# Self image, self concept, and self confidence. difference?



## hkfiesta (Nov 21, 2004)

hello

what is the difference between self image, self concept and self confidence?

its all under self esteem, but are there differientiating factors for each sub-category?


----------



## David Baxter PhD (Nov 21, 2004)

*self image, self concept and self confidence. difference?*

"Self Image" and "Self Concept" are pretty much the same thing: this is the way you view yourself, your image of who you are as a person, your vision of your "identity", "the self", the core of your personaility.

Self-esteem is how you value the self-concept, the "valence" attached to your self-concept: For example, low self-esteem may result from someone who has a self-image or self-concept that is largely negative ("a bad person", "a loser", "stupid", "ugly", "clumsy"), whereas high self-esteem results from a positive self-concept ("a good peson", "a winner", "intelligent", "good-looking", "popular", "graceful").

Self-confidence is related to all three of these other terms but is independent and may be different in different situations: It's basically how capable or effective or likely-to-succeed the person believes  himself or herself to be. For example, if I see myself (have a self-concept of myself) as capable and skilled and knowledgeable, I would probably feel confident at the beginning of an athletic competition or music competition or public speaking event; if I see myself as not very capable or skilled or knowledgeable, I would likely not feel very confident at all in such activities. On the other hand, I might have a lot of self-confidence in certain activities and low self-confidence in others.


----------



## hkfiesta (Nov 22, 2004)

*self image, self concept and self confidence. difference?*



> It's basically how capable or effective or likely-to-succeed the person believes himself or herself to be.

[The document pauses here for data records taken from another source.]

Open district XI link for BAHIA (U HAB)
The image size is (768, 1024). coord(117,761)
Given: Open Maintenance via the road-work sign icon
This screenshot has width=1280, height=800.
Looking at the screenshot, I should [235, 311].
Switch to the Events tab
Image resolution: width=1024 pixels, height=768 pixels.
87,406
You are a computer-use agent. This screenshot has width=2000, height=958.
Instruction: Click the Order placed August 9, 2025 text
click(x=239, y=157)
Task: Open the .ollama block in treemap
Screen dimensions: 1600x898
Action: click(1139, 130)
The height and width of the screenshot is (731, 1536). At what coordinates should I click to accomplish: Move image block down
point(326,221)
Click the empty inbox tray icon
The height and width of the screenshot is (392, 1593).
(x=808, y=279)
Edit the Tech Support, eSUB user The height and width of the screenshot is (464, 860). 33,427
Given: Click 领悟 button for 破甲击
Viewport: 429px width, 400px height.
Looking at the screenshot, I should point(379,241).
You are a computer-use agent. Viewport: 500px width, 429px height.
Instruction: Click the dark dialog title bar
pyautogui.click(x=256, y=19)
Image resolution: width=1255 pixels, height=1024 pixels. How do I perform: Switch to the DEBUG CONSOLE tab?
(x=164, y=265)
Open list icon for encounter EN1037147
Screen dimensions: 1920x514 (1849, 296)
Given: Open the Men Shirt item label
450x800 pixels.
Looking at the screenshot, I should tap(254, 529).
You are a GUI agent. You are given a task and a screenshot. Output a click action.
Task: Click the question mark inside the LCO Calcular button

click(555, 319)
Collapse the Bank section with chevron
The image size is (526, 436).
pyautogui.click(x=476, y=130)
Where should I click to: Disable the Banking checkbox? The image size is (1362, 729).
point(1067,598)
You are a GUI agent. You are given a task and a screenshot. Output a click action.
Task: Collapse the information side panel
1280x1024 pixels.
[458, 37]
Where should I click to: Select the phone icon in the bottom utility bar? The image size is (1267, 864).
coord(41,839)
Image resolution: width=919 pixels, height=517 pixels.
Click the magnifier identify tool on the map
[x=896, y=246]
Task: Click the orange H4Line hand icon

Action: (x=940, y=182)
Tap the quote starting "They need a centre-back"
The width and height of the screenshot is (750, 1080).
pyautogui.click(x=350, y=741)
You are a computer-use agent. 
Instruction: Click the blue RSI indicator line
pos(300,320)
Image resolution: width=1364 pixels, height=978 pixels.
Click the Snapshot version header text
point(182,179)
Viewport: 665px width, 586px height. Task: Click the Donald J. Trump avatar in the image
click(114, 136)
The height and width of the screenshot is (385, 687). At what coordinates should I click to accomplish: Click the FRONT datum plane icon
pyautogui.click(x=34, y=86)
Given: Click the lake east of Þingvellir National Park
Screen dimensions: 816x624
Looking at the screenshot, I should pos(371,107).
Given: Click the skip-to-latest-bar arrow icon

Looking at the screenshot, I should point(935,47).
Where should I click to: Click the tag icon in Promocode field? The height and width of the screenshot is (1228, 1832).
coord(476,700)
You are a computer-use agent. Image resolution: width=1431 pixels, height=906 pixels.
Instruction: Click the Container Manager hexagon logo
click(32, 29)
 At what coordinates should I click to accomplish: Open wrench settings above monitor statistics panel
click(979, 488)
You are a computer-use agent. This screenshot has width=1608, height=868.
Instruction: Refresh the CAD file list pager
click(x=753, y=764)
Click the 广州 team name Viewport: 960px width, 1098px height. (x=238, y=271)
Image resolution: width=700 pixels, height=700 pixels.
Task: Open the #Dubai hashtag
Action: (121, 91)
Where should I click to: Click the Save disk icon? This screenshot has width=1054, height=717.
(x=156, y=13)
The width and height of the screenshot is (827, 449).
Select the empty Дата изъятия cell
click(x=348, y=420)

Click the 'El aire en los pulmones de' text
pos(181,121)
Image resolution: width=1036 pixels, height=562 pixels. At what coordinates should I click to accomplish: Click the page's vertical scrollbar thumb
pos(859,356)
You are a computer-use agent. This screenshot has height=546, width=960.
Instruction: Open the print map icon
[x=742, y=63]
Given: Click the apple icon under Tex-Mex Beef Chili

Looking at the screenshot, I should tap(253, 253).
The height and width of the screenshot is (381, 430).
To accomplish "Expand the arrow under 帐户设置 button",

How great a chance can this create possible conflicts?
that is, self-confidence is so strong, that the person sets limits too high for him/herself, don't meet personal goals, and actually decrease self esteem?


----------



## David Baxter PhD (Nov 22, 2004)

*self image, self concept and self confidence. difference?*

That is certainly possible, although there are other variables that come into play -- for example, if uou set unrealistic goals and fail to achieve them, do you interpret that as a personal failure, bad lick, or the fault of other people? Depending on which one is operative, your self-esteem may or may not be affected.


----------



## mentalbrain (Oct 13, 2010)

*Re: self image, self concept and self confidence. difference?*

people use the words self image, self concept and self confidence interchangeably but it isn't correct

in my opinion, and with the definitions I've been using:

self image: these are about the images which play in your subconscious mind

self concept: this is the overall psychological make up, and has self image as a component of it. self image is not the same as self concept as such. self concept also contains things like self-ideal and self esteem

self confidence - this is your beliefs about your abilities and what you think you are capable of achieving. 

on a side note:

self esteem - this is another aspect of self-concept: it is to do with your emotions and how you feel on the inside. These feelings affect your interpretation of yourself ie how much you like or dont like yourself in all its walks and forms

hope this helps - and feel free to correct me - but once again there are slightly different definitions and interpretations of these words


----------